### EXERCISE AIM
Skip the pictures and retype exactly the lines from the one holding "The height and" through the end of the entries.

(Saved data entries)
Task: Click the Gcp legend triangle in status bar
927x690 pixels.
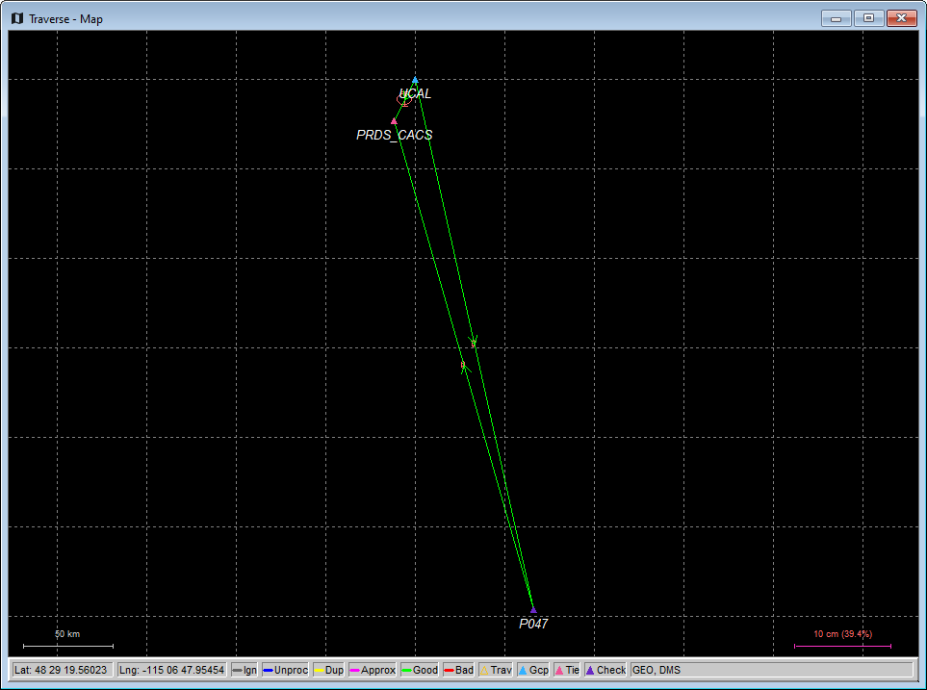Action: (522, 670)
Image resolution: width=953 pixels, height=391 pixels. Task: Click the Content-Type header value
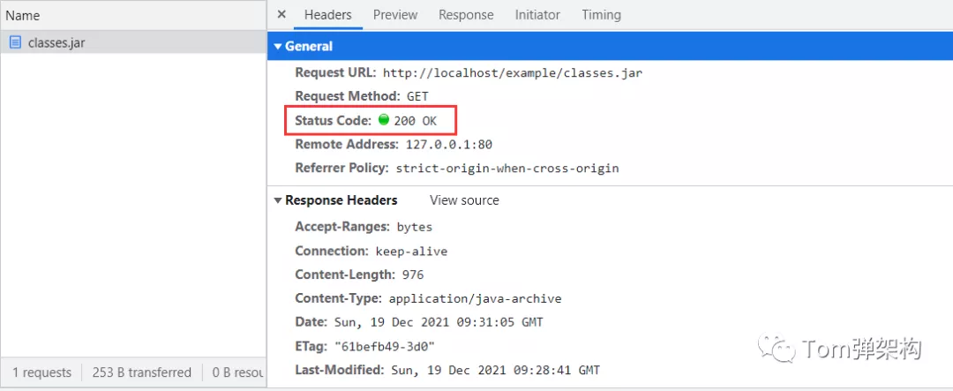coord(476,298)
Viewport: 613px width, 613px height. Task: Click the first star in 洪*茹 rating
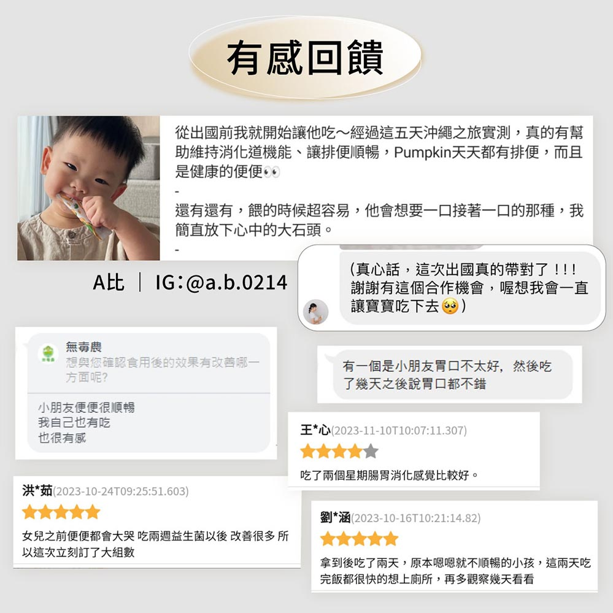tap(29, 512)
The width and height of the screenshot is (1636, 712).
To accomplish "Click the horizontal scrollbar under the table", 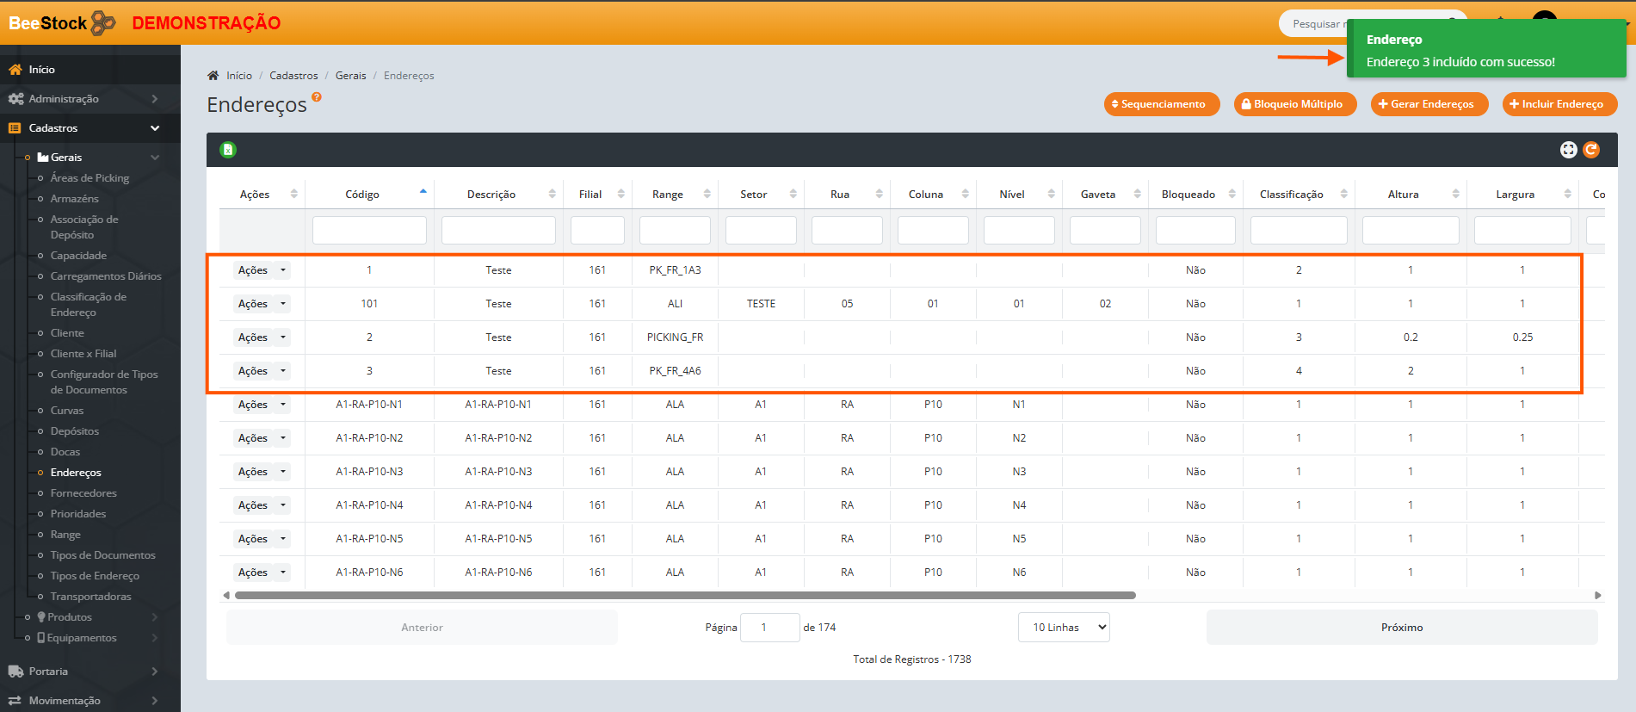I will [684, 595].
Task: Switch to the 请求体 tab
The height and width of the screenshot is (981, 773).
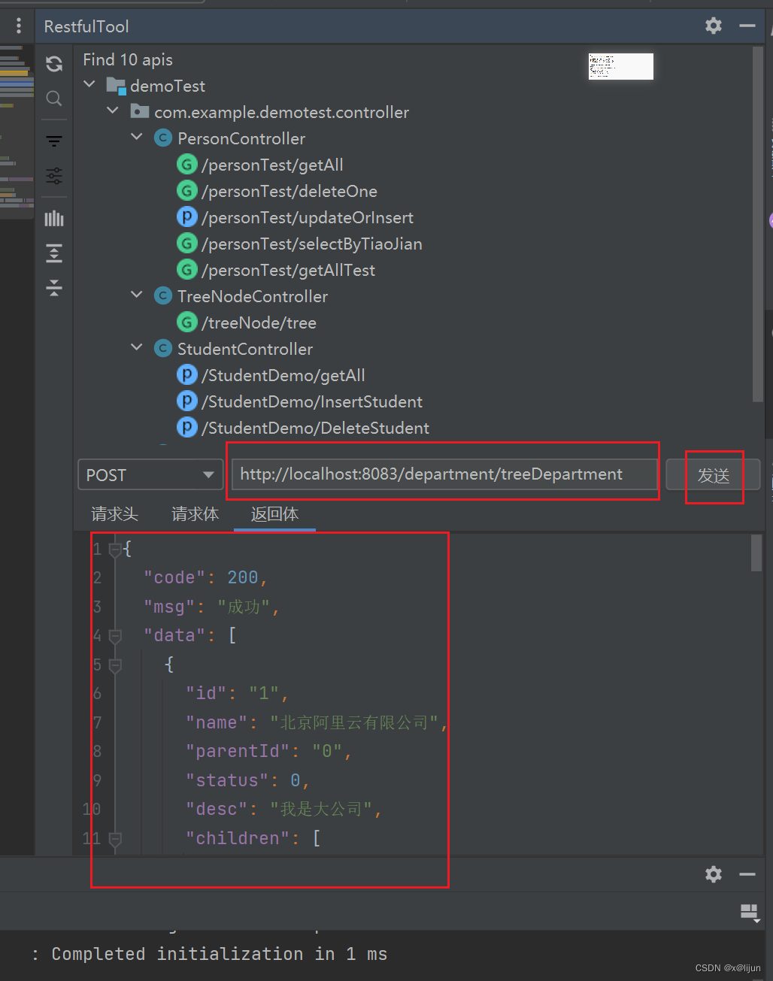Action: pyautogui.click(x=195, y=514)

### OUTPUT
The height and width of the screenshot is (981, 773).
Action: pyautogui.click(x=195, y=514)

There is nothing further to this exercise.